Calcium influx characterization of metabolically reprogrammed chemically induced cardiomyocyte‐like cells (CiCMs). (A) Representative time‐lapse calcium imaging in CiCMs loaded with the intracellular Ca²⁺ indicator Fluo‐4 AM (scale bars = 20 µm). The traces depicting changes in fluorescence intensity are shown in the area marked by a white dotted circle. (B) Average number of cells per square millimeter exhibiting spontaneous Ca²⁺ transients (n = 7). (C) Mean frequency of Ca²⁺ transients occurring per minute (n = 11). (D) Coefficient of variation for the duration of Ca²⁺ transients (n = 6). (E) Average amplitude of Ca²⁺ transients (n = 14). (F) Representative traces of Ca²⁺ fluorescence pre‐ and post‐treatment with 10 nM carbamylcholine (CCh). (G) Change in beating per minute (BMP) normalized to pre‐treatment of CCh (n = 4). (H) Quantification of CCh‐responsive cells, demonstrated by a reduction in beats per minute (BPM). Statistical significance between groups was determined using (B‐E) a two‐tailed t‐test or (G, H) two‐way ANOVA followed by Tukey (*p < 0.05 and **p < 0.01 versus NT, and #p < 0.05 and ##p < 0.01 versus B‐Mito group).

FIGURE 6

Metabolically matured chemically induced cardiomyocyte‐like cells (CiCMs) via mitochondrial delivery are more sensitive to hypoxia. (A) Live/dead assay by EthD‐1/calcein AM staining of CiCMs in NT, B‐Mito, L‐Mito, and H‐Mito groups exposed to 1% O₂ for 6, 12, and 24 h (n = 4). (B) Quantitative analysis of the number of dead cells in terms of fluorescence area in different groups (n = 4).

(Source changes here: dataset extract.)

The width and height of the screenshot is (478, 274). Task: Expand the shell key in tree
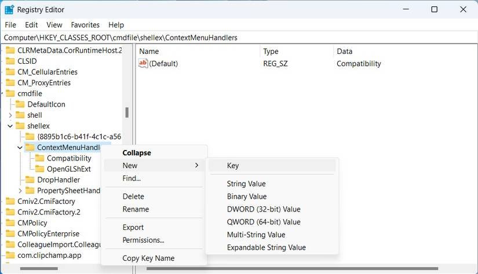[10, 115]
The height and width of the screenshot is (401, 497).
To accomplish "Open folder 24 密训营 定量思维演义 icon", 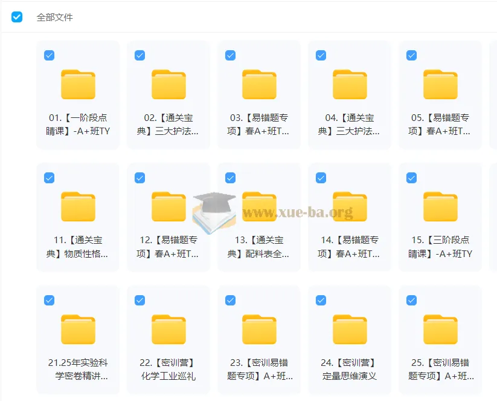I will pyautogui.click(x=350, y=330).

Immunostaining for alpha‐actinin (α‐ACT) in different CiCM groups exposed to 1% hypoxia for (C) 12 h, and (D) 24 h (scale bars = 10 and 2 µm for magnified images). (E) Real‐time oxygen consumption rate (OCR) of CiCMs in different groups exposed to 1% hypoxia for 6 and 12 h (n = 9). Cells were treated with oligomycin, carbonyl cyanide‐p‐trifluoromethoxyphenylhydrazone (FCCP), and antimycin A and rotenone to measure mitochondrial respiration. The quantitative analysis includes (F) basal respiration (n = 9), (G) ATP production (n = 9), and (H) maximal respiration (n = 9). Statistical significance between groups was determined using (B), (F), (G), and (H) two‐way ANOVA followed by Tukey **p < 0.01 versus NT, and #p < 0.05 and ##p < 0.01 versus B‐Mito group, and &&p < 0.01 versus L‐Mito group).

FIGURE 7

Proposed mechanistic model of mitochondrial delivery inducing metabolic reprograming and maturation of chemically induced cardiomyocyte‐like cells (CiCMs). During the process of direct reprogramming, mitochondrial delivery modulates bioenergetics of immature CMs inducing maturation of the cells. After the treatment of functional mitochondria with robust oxidative phosphorylation (OXPHOS) activity, recipient mitochondria are replaced to mature status, and in turn induces CiCMs metabolically active. As a result, the mitochondria‐treated CiCMs can exhibit enhanced energy production, respiratory activity, and electrophysiological functionality with organized intracellular structures and cardiac‐specific characteristics, resulting in mature CMs.